This makes sense--since CUBIC is much more aggressive than Tahoe, we expect it to ramp up it's bandwidth usage pretty quickly, especially during times when Tahoe is backing off after a loss.
Tahoe:
CUBIC:
mahimahi_settings = {
'delay': 88,
'trace_file': '2.64mbps-poisson.trace',
'queue_type': 'droptail',
'downlink_queue_options': {
'bytes': 30000
}
}
port1 = get_open_udp_port()
strat1 = CubicStrategy(4)
port2 = get_open_udp_port()
strat2 = TahoeStrategy(500, 1)
run_with_mahi_settings(mahimahi_settings, 120, [Sender(port1, strat1), Sender(port2, strat2)])
What happens when we dial up the BDP?
Here, the difference between the performance of CUBIC and Tahoe is pretty stark. Also, interestingly, the throughput of the CUBIC sender is way higher here than when it was just running on its own.

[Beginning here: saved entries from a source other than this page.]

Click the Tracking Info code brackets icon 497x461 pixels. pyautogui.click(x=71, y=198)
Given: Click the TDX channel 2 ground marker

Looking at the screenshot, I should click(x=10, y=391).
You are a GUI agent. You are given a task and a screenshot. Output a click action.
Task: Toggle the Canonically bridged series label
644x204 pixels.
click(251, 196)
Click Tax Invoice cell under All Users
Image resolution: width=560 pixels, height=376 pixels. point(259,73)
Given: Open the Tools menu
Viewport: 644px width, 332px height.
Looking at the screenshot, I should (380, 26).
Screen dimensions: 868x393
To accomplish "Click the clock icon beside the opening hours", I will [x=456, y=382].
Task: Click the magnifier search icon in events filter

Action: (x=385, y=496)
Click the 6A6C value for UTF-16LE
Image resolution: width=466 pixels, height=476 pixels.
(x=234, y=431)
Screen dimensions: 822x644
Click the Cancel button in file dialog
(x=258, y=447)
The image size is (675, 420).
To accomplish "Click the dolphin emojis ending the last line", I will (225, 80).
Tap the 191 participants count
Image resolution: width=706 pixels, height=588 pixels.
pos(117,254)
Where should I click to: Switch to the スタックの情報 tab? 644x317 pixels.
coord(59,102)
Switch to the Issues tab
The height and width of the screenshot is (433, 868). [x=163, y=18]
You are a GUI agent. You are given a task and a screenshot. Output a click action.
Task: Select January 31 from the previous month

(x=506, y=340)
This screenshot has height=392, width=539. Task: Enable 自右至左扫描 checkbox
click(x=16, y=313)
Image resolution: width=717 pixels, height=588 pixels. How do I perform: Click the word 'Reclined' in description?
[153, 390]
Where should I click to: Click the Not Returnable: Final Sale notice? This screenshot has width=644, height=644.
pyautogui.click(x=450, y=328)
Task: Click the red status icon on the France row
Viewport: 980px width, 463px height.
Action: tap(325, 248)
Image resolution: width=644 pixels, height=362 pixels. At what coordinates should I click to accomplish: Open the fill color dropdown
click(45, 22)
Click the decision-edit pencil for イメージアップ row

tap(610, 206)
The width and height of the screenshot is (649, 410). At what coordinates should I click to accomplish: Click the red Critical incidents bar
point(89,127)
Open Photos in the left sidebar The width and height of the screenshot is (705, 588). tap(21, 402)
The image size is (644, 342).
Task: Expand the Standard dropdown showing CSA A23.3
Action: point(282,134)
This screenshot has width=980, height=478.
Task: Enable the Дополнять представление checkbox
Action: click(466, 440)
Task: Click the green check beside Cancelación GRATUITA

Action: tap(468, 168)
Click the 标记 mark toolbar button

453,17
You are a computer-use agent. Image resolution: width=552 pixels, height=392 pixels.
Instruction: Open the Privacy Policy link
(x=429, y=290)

This can be understood through the congestion graph--because CUBIC is so aggressive, it sees its first drop much later when it is just running by itself. When it is running alongside Tahoe, it sees its drops earlier because there's another sender jamming up the queue. The earlier drops mean that the slow start threshold ramps up more slowly, and allows CUBIC to achieve higher throughput.
Tahoe:
CUBIC:
mahimahi_settings = {
'delay': 200,
'trace_file': '5.65mbps.trace',
'queue_type': 'droptail',
'downlink_queue_options': {
'bytes': 50000
}
}
port1 = get_open_udp_port()
strat1 = CubicStrategy(4)
port2 = get_open_udp_port()
strat2 = TahoeStrategy(500, 1)
run_with_mahi_settings(mahimahi_settings, 120, [Sender(port1, strat1), Sender(port2, strat2)])